Anlatıyordu

Anlatıyordu, elinde nereden bulduğu belli değil bir örtü her neyinse elinde kalmış öylesine sallıyor bir taraftan anlatıyordu:

Öyle dağınık öyle karışık bir valiz görüntüsündeydi anılarım, kapının önüne koyduklarımı almıyordu kapıcı çöp niyetine kapının önüne bıraktıklarımı bile. Hepsi öyle her yere dağılmış toplayamıyorum bile. Toplasam başka bir yeri dağıtıyor elimdekiler.

anahtar almak

Boş ver sadece anılarımı toplamasam ortalığı toparlayıversem şöyle dağınıklığım gitse. Tozunu alabilsem görünen yerlerin . Tam o sırada geçtin camın önünden.
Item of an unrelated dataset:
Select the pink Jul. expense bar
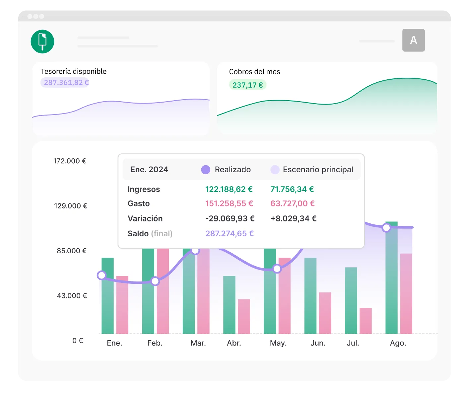This screenshot has height=399, width=469. (366, 321)
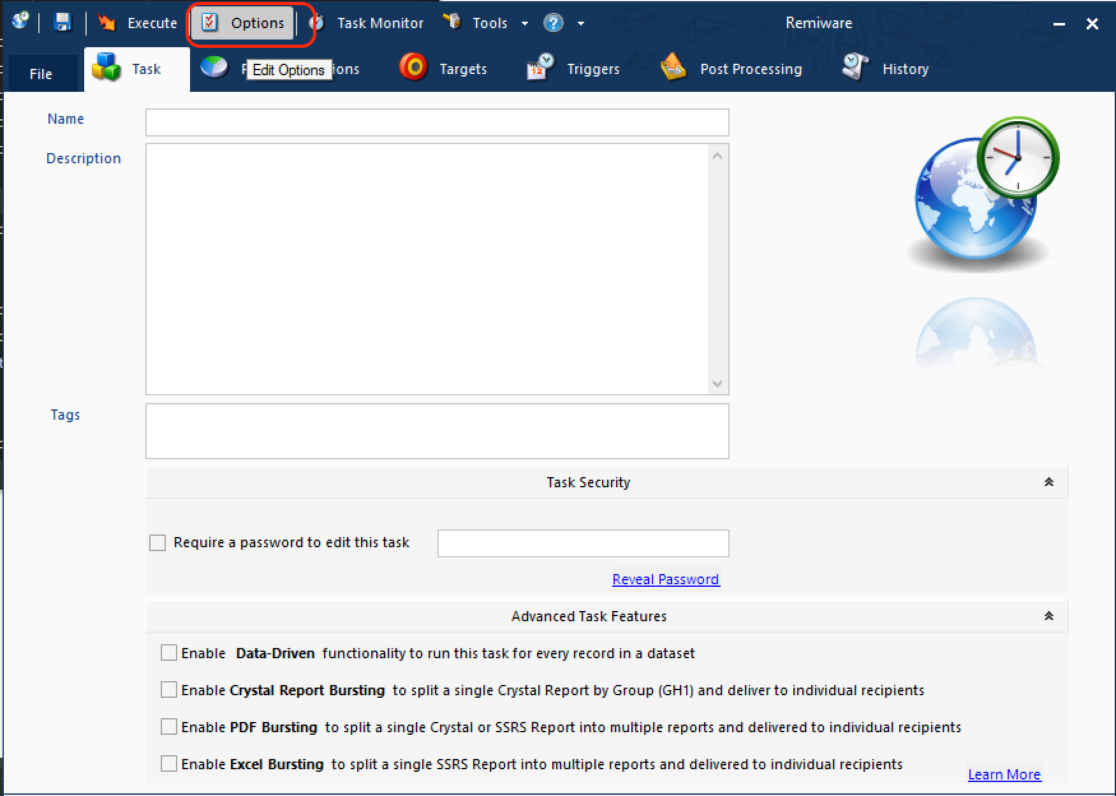Check the Enable Excel Bursting option

pyautogui.click(x=169, y=763)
Üstüme başıma saçıma başıma bakmadım masanın üstünden anahtarı kapıp çıktım peşinden. Arkana bile bakmayıp gidiyordun. Ben gitmiştim, ben bir telefon sonrası kapatıp gözyaşlarımı saklamıştım bastırıp yastığa ben gitmiştim. Şimdi sen geçiyordun yine hayatımın sokağından ve ardından yetişmek değil ama basmak için ayak izlerine belki de peşindeydim işte.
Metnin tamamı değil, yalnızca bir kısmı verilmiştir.